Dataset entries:

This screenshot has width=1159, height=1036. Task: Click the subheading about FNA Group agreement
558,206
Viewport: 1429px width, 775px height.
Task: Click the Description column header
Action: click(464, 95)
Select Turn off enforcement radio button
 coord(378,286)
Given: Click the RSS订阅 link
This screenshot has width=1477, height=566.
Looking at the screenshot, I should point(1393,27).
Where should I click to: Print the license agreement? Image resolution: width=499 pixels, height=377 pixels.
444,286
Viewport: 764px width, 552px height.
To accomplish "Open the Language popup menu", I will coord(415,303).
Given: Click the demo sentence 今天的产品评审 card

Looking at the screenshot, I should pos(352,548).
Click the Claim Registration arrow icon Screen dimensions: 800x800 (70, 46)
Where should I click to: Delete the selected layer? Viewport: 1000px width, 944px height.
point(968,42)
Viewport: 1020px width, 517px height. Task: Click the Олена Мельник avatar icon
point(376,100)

> **THE PROBLEM**: Restate the entries above. Match them exactly.

> **SOLUTION TO THIS TASK**:
This screenshot has width=1159, height=1036. Task: Click the subheading about FNA Group agreement
558,206
Viewport: 1429px width, 775px height.
Task: Click the Description column header
Action: click(464, 95)
Select Turn off enforcement radio button
 coord(378,286)
Given: Click the RSS订阅 link
This screenshot has width=1477, height=566.
Looking at the screenshot, I should point(1393,27).
Where should I click to: Print the license agreement? Image resolution: width=499 pixels, height=377 pixels.
444,286
Viewport: 764px width, 552px height.
To accomplish "Open the Language popup menu", I will coord(415,303).
Given: Click the demo sentence 今天的产品评审 card

Looking at the screenshot, I should pos(352,548).
Click the Claim Registration arrow icon Screen dimensions: 800x800 (70, 46)
Where should I click to: Delete the selected layer? Viewport: 1000px width, 944px height.
point(968,42)
Viewport: 1020px width, 517px height. Task: Click the Олена Мельник avatar icon
point(376,100)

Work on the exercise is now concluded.